===== Page extract
Dion Fischer: #RecordDet Interview

Dion Fischer: I’m terrible. I’m the worst at that than I am at interviews. 

00:03

Carleton Gholz: This is Record Detroit. Detroit Sound Conservancy. My name is Carleton Gholz of the Detroit Sound Conservancy. We are at Urban Bean Coffee House on November 17th 2014. We’ve been doing this all semester long. I still think it’s semesters cause I’m a teacher and we have Dion Fischer from the UFO Factory amongst other projects with us tonight. Deon briefly,  describe who you are and what is your relationship to Detroit music.  

Dion Fischer: Hi Carleton. My name’s Dion Fisher. As you’ve mentioned my relationship to Detroit music is pretty simple. I’ve lived and played music in Detroit for over 20 years. I record and produce records. I write songs, have a venue where we present live music. I make art that often goes on the front cover of music records from Detroit. So it’s pretty much what I do. Detroit music.  

Gholz: What would be some specific things? Names we might’ve heard, groups we might’ve bought their records. Maybe even in the past or, maybe even just a starting date for approximately when things might’ve moved from maybe your bedroom music making to a more public, experience.

I released my first record with my first band in the nineties

Fischer: Sure, sure. I started, I released my first record with my first band in the early nineties. I’m going to say 1992, maybe 94. I don’t know. That band was called Godzuki. And from there I, either headed up or played a role in a lot of bands. Everything from the Dirt Bombs to His Name Is Alive to a band called The Go. I was in a band for a while called the Wild Bunch, which became the Electric Six. I had several bands of my own sense. Godzuki, Infinity People, Fake Blood. I recently played in a hard rock band called Iron Stag. I’m affiliated with a label slash collective called Time Stereo. We have an extensive history with bands like Princess Dragon Mom, The Crash, The Wolfman Band, The Whales, many, many more. I’m currently working on a project called Tomorrow and The Teardrops and there’s a lot, you know, it’s all that’s popping into my head right now.
==========
===== Data section
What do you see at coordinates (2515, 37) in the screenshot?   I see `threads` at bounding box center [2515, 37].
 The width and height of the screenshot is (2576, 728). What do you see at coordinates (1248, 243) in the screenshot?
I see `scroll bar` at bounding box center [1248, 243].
==========
- [Problems to solve]
(1) Answer these from the interview transcript:
(a) Where and on what date was the interview recorded?
(b) For how long has Dion Fischer lived and played music in Detroit?
(c) Which band did the Wild Bunch become?
(2) From the interview transcript, copy word for word everything from "Dion Fischer: Hi" down to "do. Detroit music.".

- [Per-task answers]
(1)
(a) At Urban Bean Coffee House on November 17th 2014.
(b) For over 20 years.
(c) The Electric Six.

(2)
Dion Fischer: Hi Carleton. My name’s Dion Fisher. As you’ve mentioned my relationship to Detroit music is pretty simple. I’ve lived and played music in Detroit for over 20 years. I record and produce records. I write songs, have a venue where we present live music. I make art that often goes on the front cover of music records from Detroit. So it’s pretty much what I do. Detroit music.